At least that’s what I took away from the crew’s most recent project, Face Tattoo, which can be had for freebies at the group’s Bandcamp page. Likewise their previous release, 2011’s They’ve Got My Number Down At The Post Office, which saw Ricky and production partner Mack Formway preaching to no choir in particular about dark days and wanton human nature from the comfort of their own raggedy sofas. Actually, “preaching” is probably the wrong word as those in religious affiliation often find themselves the victims of lyrical beatdowns (see here: “Vitiligo” and it’s blasphemously comedic video).

Then again, the degradation opined upon throughout Face Tattoo is not exclusive to human spirituality. Art Vandelay hesitate even in placing their faith in empirical evidence, concluding on “What Is Matter?” that the only sure thing in scientific experiment is the addition of further questions. Pharoe is an expert at deconstructing both the questions that drive human exploration and the minutiae of a daily stationary existence. And that’s before he even tackles the kinetic doomsday machinations of crooked government and broken social systems (“Presidents And Prime Ministers”). Ultimately, the man is revealed as an MC trapped inside his own head, the hip-hop medium being his only reliable form of release and, dare I say, salvation.

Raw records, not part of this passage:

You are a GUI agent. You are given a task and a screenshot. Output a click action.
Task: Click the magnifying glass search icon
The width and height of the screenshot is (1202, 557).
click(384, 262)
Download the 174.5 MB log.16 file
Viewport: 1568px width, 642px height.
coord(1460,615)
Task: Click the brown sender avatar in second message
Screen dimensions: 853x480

The dense and vital soundtrack to Pharoe’s firing synapses is Mack Formway’s well-executed production. Guitar-laden sonic frameworks, moody samples and rugged breakbeats are combined to darkly atmospheric (yet often traditional) effect. This is not top-down, cruising-in-the-ride summer music. It’s far more pensive than that. “Hey Zeus!”, for example, is a sort of post-Grunge futurist meets El-P dance track. That might mean little to nothing on paper but in execution it sounds unlike anything currently spinning in Seattle hip-hop.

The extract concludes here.